Transcribe exactly, and only, the lines that fall between the line containing "The width and height of the screenshot is (1200, 675)." and the last line of the material, both ends included, omitting any pictures.

——

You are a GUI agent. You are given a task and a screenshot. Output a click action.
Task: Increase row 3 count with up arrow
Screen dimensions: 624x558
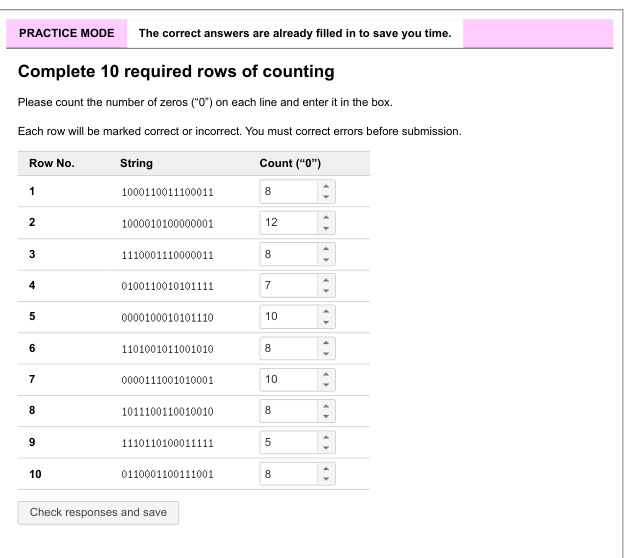click(326, 250)
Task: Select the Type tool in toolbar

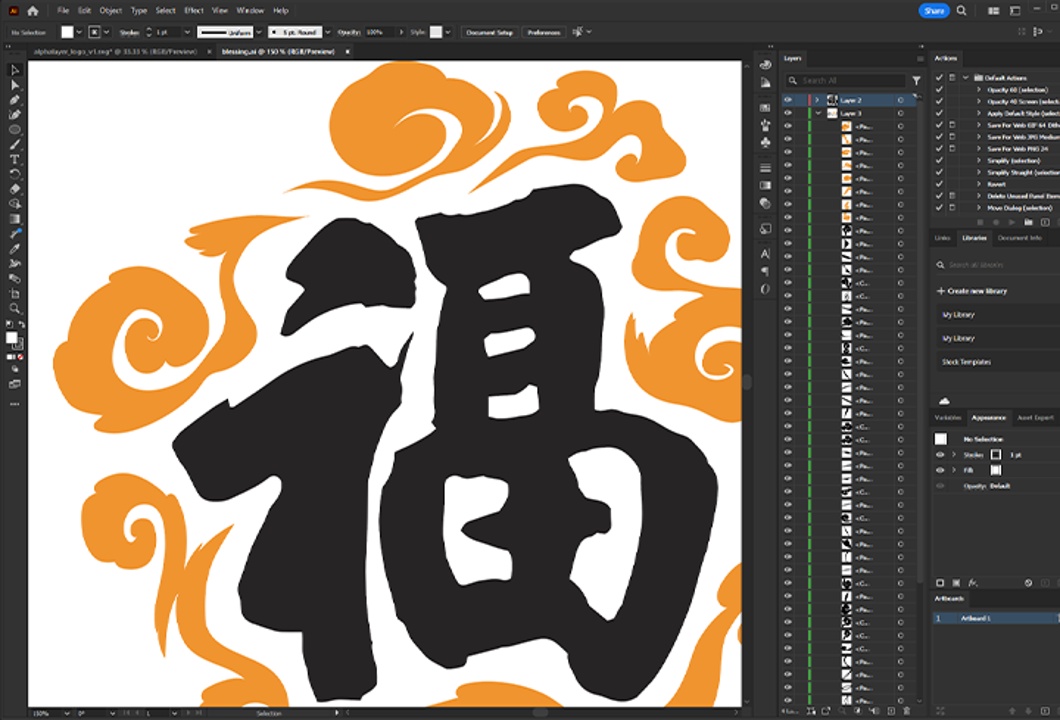Action: tap(15, 159)
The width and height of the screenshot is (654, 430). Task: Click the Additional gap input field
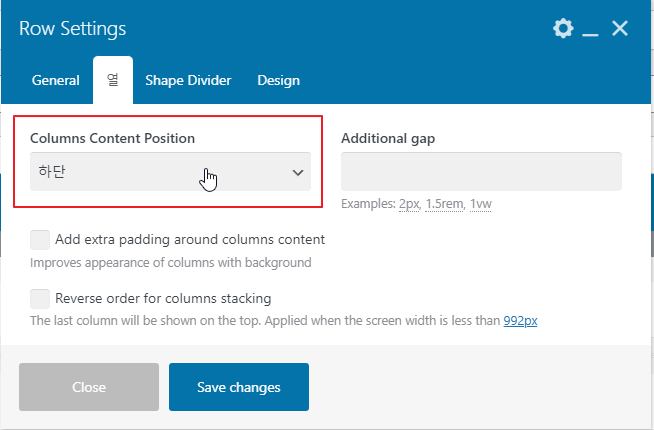(481, 171)
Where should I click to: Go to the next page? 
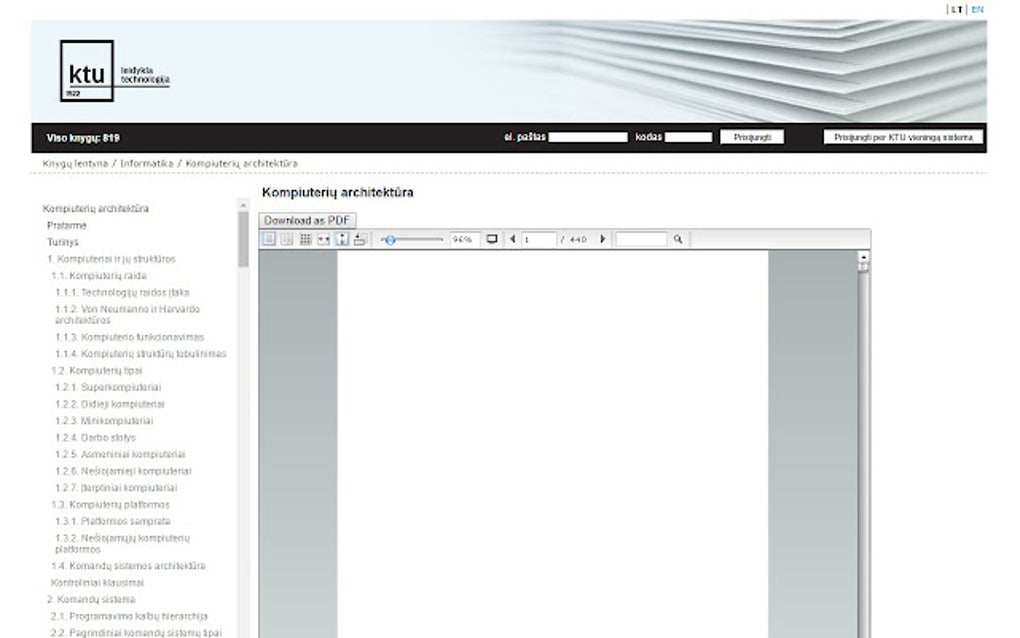(601, 239)
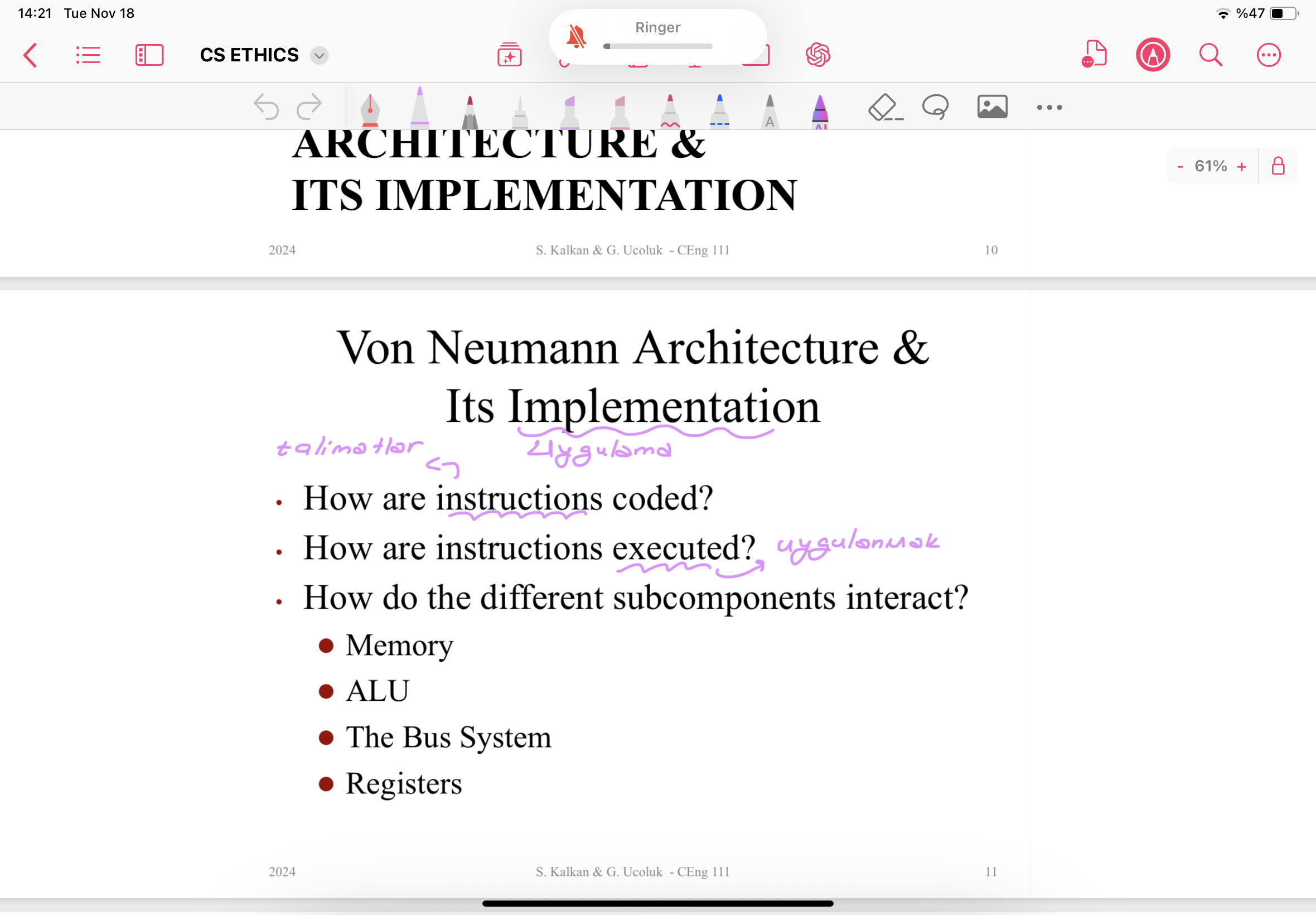Select the lasso selection tool
This screenshot has width=1316, height=915.
pos(936,107)
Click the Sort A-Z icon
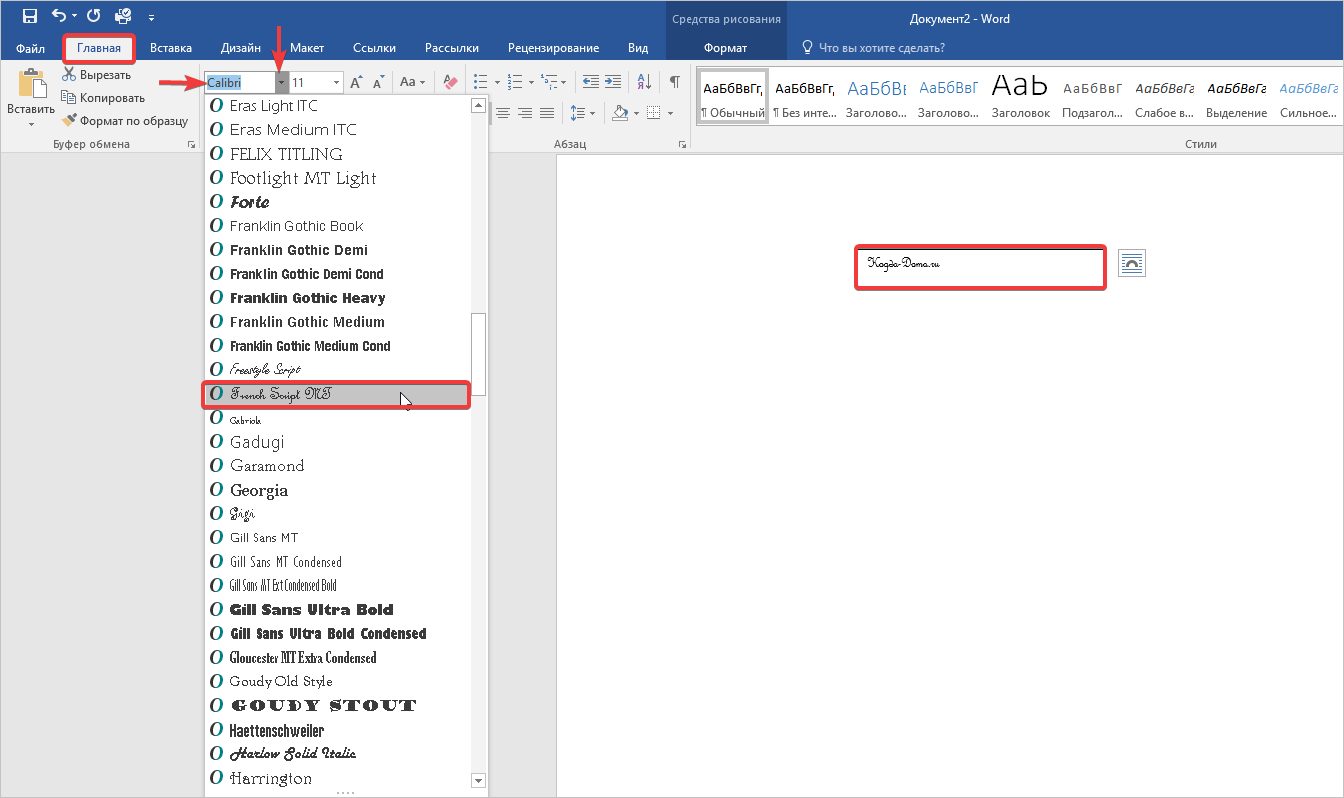 pos(644,82)
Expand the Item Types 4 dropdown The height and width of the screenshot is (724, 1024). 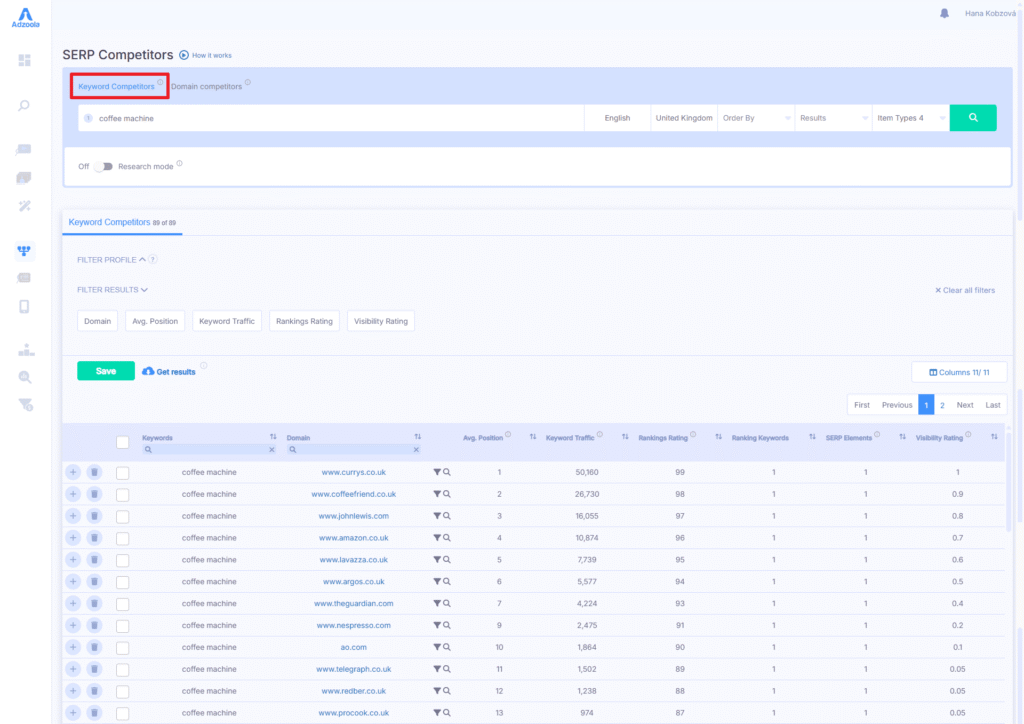[908, 117]
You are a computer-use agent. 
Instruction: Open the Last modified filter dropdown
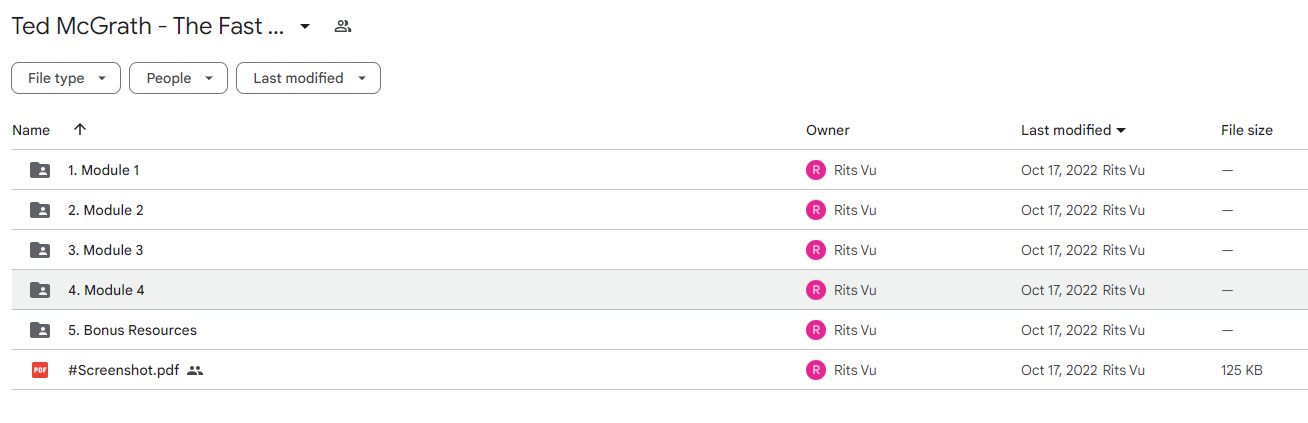(x=308, y=78)
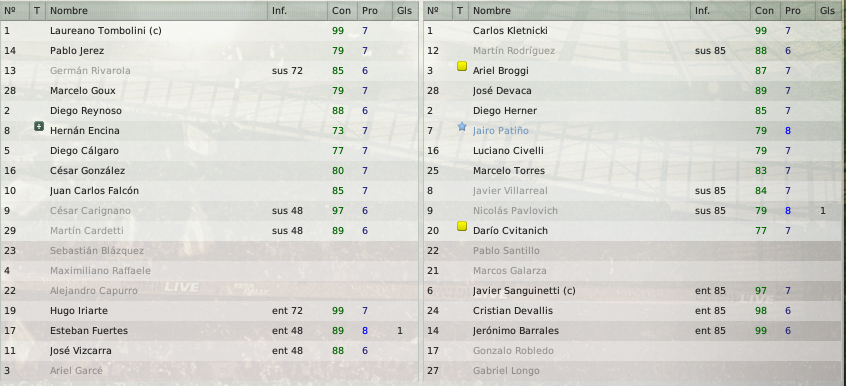Click the right table Inf. column header
This screenshot has height=386, width=846.
tap(721, 11)
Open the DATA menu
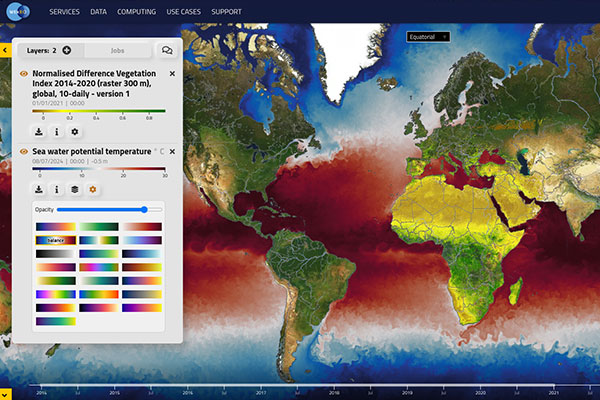The image size is (600, 400). tap(99, 11)
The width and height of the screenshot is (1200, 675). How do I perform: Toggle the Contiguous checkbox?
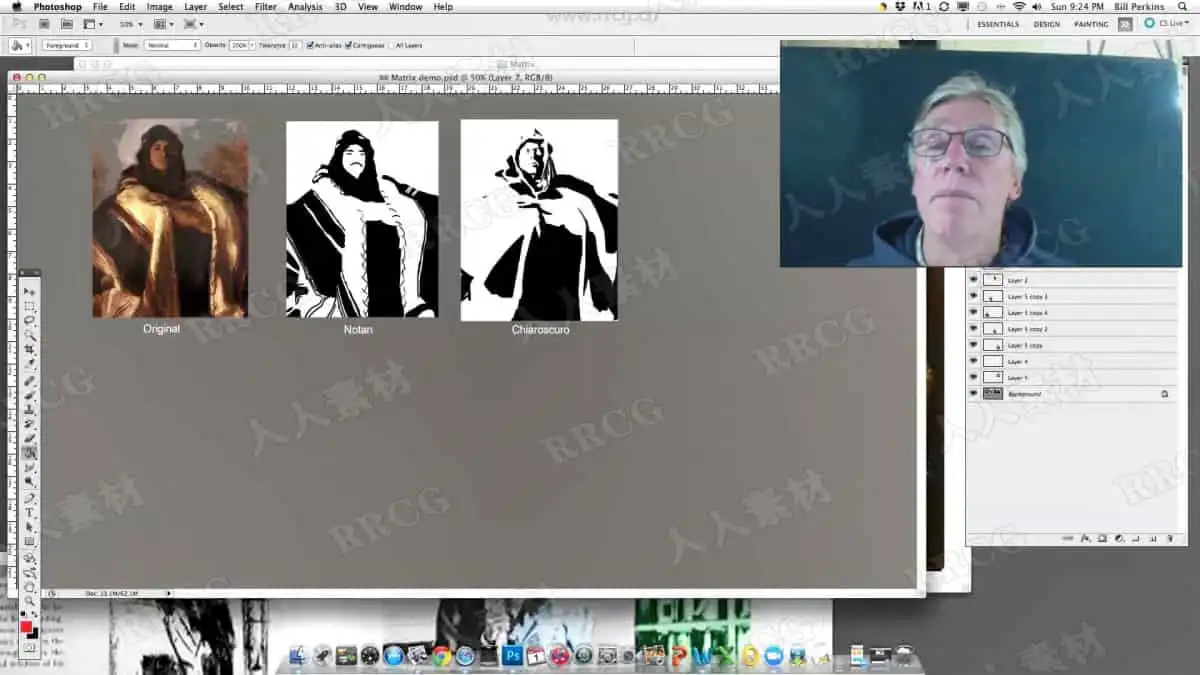(348, 45)
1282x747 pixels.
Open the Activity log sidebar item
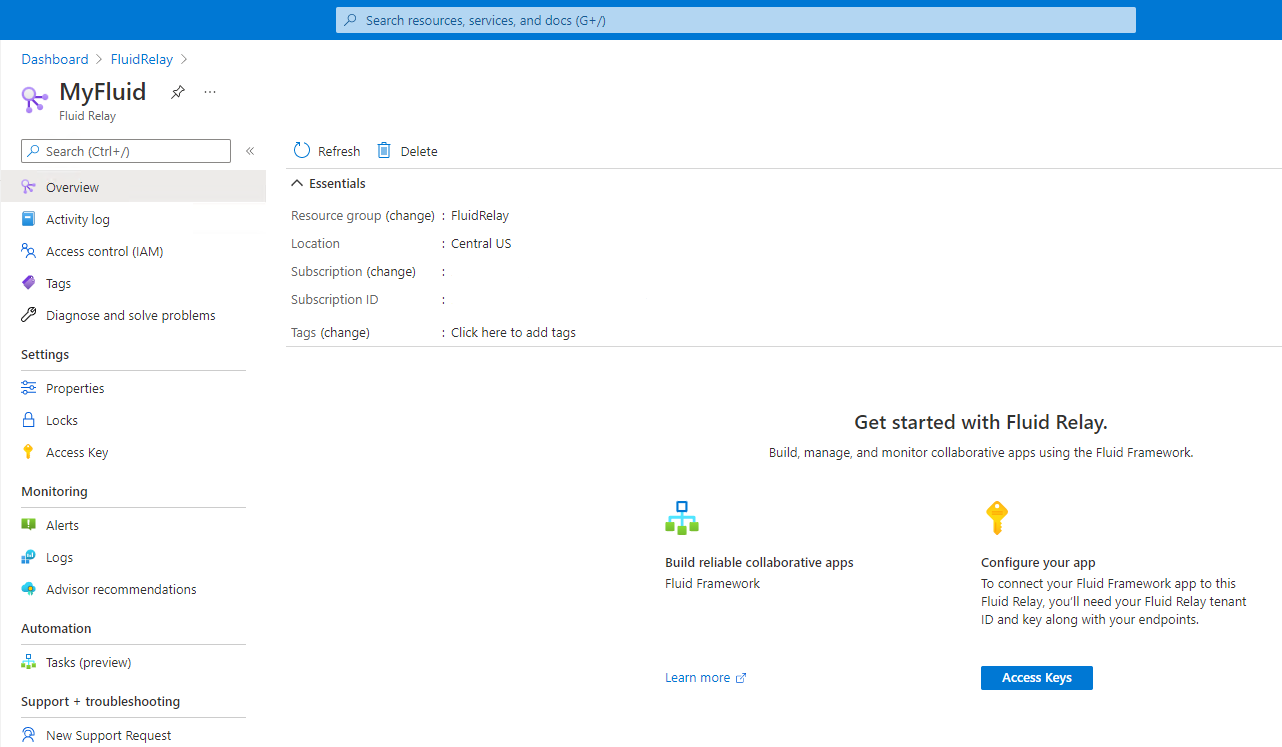77,218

——

Expected output:
The width and height of the screenshot is (1200, 675). How do I perform: Toggle the Contiguous checkbox?
(348, 45)
1282x747 pixels.
Open the Activity log sidebar item
77,218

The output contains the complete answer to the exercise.